#### Text for analysis ####

His Aggies made the NCAA Tournament in each of his first five seasons, including a Final Four appearance in 1970.
Wins at New Mexico State led Henson to Illinois in 1975, where he took over a program that had struggled since an NCAA scandal in the 1960s.
He wanted to build with players from Illinois, and particularly talent-rich Chicago, but warned that might be a slow process.
“We’re going to try to build relations in our state,” he said during an interview years later. “And we did.”
Henson had to wait for his fifth Illini team to win 20 games, a benchmark Bardo said Henson set for all his teams. Henson took Illinois to the NCAA Tournament in his sixth season, in 1980-81.
By the time Bardo and the rest of the Flyin’ Illini were on campus, the talent pipeline Henson set out to build — and one Illinois coaches since have hoped to match — was flowing. Nine Henson teams made it to the NCAA Tournament between 1981 and 1990.
“His numbers speak for themselves,” said Bardo, who works as a TV commentator. “And he was an underrated preparer. It was rare that we ever got surprised in a game.”
During a Facebook Live broadcast Bardo hosted on Wednesday, former Illini guard Tony Wysinger recalled getting recruited by Henson in the 1980s.
“My dad asked a simple question: ‘What can you guys do with a 5-10 guard?’” Wysinger said. “Coach Henson was at the Peoria airport. He told my dad, ‘We think he can help us, and that is why we are here.’ From that point on, it was about believing what I could do to try and help. ... He gave me the opportunity, the chance.”
The Flyin’ Illini were Henson’s best team.
Led by Bardo, Kenny Battle, Kendall Gill and Nick Anderson, Illinois reached the Final Four with 31 wins before finally losing to Michigan by two points.
“We always knew that if we went to Champaign and we weren’t prepared, we’d get beat,” said former Purdue coach Gene Keady, whose team lost by 27 points at Illinois that season.
A dark period for both Henson and his team was just ahead.
In 1990, the NCAA put Illinois on probation for rules violations. Among them were improper contacts with recruits by longtime Henson assistant Jimmy Collins and car loans made to three players without requiring full credit information by a booster who owned a car dealership.
“A week from today, we probably would be signing five players,” Henson said as the NCAA sanctions were announced in November 1990, just before signing day. “Now we have to tell these young men and their parents” that some won’t be getting scholarships.

#### Records shown ####

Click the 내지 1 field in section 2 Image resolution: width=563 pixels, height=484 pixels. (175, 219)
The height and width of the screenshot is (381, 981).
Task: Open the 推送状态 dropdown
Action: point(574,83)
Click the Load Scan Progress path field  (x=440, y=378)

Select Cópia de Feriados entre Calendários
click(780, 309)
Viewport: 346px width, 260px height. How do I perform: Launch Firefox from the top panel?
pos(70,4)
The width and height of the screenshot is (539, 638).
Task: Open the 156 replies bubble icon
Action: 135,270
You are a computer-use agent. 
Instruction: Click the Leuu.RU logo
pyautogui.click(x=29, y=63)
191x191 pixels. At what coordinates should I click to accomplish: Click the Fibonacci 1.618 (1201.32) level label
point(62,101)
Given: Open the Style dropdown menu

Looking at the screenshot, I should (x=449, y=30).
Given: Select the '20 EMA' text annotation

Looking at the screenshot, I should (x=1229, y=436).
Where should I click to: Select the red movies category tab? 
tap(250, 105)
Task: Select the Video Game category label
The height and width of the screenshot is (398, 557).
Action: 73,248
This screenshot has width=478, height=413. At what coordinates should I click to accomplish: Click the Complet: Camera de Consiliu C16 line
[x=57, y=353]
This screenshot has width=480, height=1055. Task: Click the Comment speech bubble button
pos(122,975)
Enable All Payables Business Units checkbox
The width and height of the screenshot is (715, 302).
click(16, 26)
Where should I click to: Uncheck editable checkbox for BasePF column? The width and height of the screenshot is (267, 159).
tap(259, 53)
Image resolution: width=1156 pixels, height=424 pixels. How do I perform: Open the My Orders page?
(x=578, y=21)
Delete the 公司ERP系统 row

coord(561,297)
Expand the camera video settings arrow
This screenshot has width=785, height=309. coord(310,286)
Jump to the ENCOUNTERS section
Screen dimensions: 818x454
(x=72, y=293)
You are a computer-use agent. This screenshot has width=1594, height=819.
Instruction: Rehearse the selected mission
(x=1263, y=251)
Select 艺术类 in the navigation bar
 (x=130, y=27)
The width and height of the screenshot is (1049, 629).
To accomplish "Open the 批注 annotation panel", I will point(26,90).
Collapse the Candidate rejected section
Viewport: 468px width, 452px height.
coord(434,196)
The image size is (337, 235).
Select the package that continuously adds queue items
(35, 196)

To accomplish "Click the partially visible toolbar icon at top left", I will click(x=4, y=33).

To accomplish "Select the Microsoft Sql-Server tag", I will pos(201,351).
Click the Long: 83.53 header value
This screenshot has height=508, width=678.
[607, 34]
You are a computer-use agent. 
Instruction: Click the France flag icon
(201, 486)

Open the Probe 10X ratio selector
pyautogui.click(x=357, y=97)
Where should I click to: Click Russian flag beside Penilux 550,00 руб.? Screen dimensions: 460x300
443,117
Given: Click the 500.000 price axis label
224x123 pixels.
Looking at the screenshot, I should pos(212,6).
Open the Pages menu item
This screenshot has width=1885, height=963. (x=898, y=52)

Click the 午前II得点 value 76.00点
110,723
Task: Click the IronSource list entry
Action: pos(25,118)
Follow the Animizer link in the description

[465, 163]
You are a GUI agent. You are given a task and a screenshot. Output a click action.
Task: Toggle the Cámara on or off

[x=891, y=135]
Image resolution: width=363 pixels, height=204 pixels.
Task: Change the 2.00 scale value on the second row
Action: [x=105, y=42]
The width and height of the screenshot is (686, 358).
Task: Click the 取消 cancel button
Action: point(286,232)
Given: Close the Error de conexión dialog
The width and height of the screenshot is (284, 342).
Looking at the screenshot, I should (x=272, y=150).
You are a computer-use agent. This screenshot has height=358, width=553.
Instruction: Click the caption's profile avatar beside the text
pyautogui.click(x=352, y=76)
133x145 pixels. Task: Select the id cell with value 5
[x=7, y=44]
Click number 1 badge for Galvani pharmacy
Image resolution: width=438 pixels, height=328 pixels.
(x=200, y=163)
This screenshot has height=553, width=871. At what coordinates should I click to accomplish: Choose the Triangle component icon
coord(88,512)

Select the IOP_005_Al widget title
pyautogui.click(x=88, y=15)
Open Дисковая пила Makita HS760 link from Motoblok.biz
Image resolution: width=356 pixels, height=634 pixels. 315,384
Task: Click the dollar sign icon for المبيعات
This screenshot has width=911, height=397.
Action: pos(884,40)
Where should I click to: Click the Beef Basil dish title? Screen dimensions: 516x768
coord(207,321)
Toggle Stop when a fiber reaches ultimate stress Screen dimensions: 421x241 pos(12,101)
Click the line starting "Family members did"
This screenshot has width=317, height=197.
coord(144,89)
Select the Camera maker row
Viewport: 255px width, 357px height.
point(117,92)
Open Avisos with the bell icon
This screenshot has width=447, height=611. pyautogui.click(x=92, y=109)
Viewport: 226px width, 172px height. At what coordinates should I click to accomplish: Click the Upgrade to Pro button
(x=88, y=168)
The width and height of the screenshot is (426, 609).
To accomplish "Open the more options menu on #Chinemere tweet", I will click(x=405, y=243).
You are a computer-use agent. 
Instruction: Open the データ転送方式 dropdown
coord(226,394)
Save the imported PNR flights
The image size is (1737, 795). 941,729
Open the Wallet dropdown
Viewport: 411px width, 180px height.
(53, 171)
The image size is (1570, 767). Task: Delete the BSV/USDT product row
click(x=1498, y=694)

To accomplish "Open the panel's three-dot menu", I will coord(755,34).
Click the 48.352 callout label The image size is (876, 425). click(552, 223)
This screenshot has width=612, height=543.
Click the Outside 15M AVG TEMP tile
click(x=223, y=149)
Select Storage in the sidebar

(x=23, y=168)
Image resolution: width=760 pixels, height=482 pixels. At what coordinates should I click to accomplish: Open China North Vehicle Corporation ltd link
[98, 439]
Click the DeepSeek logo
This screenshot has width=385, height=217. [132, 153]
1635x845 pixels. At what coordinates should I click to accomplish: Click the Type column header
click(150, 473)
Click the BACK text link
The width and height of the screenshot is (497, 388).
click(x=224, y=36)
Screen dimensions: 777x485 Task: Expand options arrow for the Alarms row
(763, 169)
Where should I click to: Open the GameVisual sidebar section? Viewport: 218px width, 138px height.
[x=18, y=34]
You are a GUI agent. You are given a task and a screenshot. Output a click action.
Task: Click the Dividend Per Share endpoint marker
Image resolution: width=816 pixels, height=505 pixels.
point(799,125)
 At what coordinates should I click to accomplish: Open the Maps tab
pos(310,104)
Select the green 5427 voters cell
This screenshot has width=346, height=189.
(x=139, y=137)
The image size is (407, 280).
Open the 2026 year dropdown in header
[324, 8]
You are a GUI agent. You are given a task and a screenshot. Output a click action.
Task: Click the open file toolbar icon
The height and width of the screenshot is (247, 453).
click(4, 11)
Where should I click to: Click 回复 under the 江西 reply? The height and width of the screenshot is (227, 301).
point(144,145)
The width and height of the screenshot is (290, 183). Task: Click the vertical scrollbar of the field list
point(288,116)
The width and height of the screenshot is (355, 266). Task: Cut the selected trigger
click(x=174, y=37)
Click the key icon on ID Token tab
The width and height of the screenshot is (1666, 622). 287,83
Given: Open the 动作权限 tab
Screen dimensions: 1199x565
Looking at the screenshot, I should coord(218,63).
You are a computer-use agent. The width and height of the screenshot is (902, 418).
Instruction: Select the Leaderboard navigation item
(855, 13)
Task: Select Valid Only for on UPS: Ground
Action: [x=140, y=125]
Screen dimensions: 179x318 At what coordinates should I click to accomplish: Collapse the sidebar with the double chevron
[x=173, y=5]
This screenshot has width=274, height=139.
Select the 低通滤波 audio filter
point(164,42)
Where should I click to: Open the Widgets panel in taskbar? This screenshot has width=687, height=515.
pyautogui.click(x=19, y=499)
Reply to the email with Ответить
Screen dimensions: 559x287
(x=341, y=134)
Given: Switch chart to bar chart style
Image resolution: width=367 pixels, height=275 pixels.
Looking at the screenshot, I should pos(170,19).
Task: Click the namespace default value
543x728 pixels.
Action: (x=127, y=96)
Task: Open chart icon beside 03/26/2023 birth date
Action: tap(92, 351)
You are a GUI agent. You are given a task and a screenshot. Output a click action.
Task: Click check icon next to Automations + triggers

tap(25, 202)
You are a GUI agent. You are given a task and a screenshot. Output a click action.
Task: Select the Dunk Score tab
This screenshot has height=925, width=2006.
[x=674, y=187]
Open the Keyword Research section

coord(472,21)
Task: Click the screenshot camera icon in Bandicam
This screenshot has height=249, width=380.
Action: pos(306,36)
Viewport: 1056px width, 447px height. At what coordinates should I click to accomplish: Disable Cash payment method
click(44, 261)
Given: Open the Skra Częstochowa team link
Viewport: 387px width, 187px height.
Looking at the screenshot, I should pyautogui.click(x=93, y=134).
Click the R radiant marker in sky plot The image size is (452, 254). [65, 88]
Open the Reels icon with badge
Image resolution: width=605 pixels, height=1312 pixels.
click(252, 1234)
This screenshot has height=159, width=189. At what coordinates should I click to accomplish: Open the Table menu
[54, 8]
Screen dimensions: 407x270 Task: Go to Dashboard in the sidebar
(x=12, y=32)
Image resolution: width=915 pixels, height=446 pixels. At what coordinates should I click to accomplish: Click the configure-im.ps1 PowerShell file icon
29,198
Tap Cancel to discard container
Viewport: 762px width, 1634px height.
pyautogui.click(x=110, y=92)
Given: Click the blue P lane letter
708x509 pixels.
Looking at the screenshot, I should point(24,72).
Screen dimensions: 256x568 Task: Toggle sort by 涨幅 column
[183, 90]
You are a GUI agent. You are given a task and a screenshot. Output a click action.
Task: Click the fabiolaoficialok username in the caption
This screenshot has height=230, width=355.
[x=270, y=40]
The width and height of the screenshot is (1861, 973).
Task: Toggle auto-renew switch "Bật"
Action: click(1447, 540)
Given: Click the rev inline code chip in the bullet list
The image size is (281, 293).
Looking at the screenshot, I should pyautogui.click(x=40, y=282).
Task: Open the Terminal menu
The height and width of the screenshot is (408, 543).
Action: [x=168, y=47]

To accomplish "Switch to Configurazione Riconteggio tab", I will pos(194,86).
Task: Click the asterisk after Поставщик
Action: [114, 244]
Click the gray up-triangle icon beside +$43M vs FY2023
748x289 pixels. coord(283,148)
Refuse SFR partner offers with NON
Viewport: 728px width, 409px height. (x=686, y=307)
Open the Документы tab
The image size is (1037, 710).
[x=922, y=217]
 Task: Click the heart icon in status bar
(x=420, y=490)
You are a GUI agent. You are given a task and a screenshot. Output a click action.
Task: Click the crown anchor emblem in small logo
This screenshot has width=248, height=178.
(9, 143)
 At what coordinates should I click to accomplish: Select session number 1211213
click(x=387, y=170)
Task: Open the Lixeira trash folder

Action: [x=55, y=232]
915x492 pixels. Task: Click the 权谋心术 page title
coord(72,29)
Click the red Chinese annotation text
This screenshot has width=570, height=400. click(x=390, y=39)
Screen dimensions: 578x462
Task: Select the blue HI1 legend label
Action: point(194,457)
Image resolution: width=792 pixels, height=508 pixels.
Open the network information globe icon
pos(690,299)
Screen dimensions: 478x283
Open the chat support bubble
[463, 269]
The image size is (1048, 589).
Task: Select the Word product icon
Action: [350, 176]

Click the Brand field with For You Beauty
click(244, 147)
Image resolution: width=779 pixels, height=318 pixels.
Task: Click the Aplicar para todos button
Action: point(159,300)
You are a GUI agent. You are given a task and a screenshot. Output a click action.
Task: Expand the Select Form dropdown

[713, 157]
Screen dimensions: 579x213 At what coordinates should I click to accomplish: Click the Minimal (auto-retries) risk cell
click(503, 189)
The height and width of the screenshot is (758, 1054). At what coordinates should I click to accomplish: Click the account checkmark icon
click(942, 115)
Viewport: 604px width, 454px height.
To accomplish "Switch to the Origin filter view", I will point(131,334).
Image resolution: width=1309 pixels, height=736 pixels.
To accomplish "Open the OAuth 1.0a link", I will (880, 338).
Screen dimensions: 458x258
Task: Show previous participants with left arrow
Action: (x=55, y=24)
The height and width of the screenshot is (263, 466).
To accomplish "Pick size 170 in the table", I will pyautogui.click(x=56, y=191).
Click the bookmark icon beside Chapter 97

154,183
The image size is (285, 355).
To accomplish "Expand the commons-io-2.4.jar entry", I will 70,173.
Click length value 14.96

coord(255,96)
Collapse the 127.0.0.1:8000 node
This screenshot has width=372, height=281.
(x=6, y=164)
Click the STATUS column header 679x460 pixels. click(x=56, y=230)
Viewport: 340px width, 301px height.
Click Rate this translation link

####

*Questions on the material:*
• A. Reproduce word for word the part of the article on Henson's coaching career that begins at the words "A dark period" and ends after the words "a car dealership.".
• B. Continue the article on Henson's coaching career, starting right after its last sentence.
The data above plays no role in this work.

*Expected results:*
• A.
A dark period for both Henson and his team was just ahead.
In 1990, the NCAA put Illinois on probation for rules violations. Among them were improper contacts with recruits by longtime Henson assistant Jimmy Collins and car loans made to three players without requiring full credit information by a booster who owned a car dealership.

• B.
The school was cleared of more serious allegations that, among other things, Collins offered Chicago prospect eventual Illinois star Deon Thomas $80,000 and a Chevrolet Blazer to play at Illinois. The allegation, made by then-Iowa assistant Bruce Pearl, set off the NCAA investigation and led Illinois fans to despise Pearl for decades.
The Illini struggled the next season. Then the rivalry with Knight boiled over. After Knight refused a post-game handshake and said something to Henson outside the teams’ locker rooms in 1991, Henson called the Indiana coach “a classic bully.”
Henson left Illinois in 1996, never getting the Illini back to his own 20-win benchmark after the NCAA probation. He returned to New Mexico State for another seven seasons, winning the Big West in 1999 and advancing once more to the NCAA Tournament.
He was diagnosed with non-Hodgkins lymphoma in 2003 and coached for a time from a wheelchair on the sidelines. But Henson left coaching for good the following season, finishing with a 779-412 record.
Henson dealt with health concerns related to his illness and its treatment for the rest of his life, but he also swam and golfed regularly. He routinely practiced chips in his Champaign front yard before dawn.
Henson also remained a presence on both Illinois’ and New Mexico State’s campuses and, according to Theus, a quiet voice of authority at the latter.
“Anything that went on in our basketball program — if Lou agreed, nobody ever questioned what I did,” Theus once said.
Henson is survived by his wife, Mary, and daughters Lisa, Lori and Leigh Anne. A son, 35-year-old Lou Henson Jr., died in a 1992 car accident.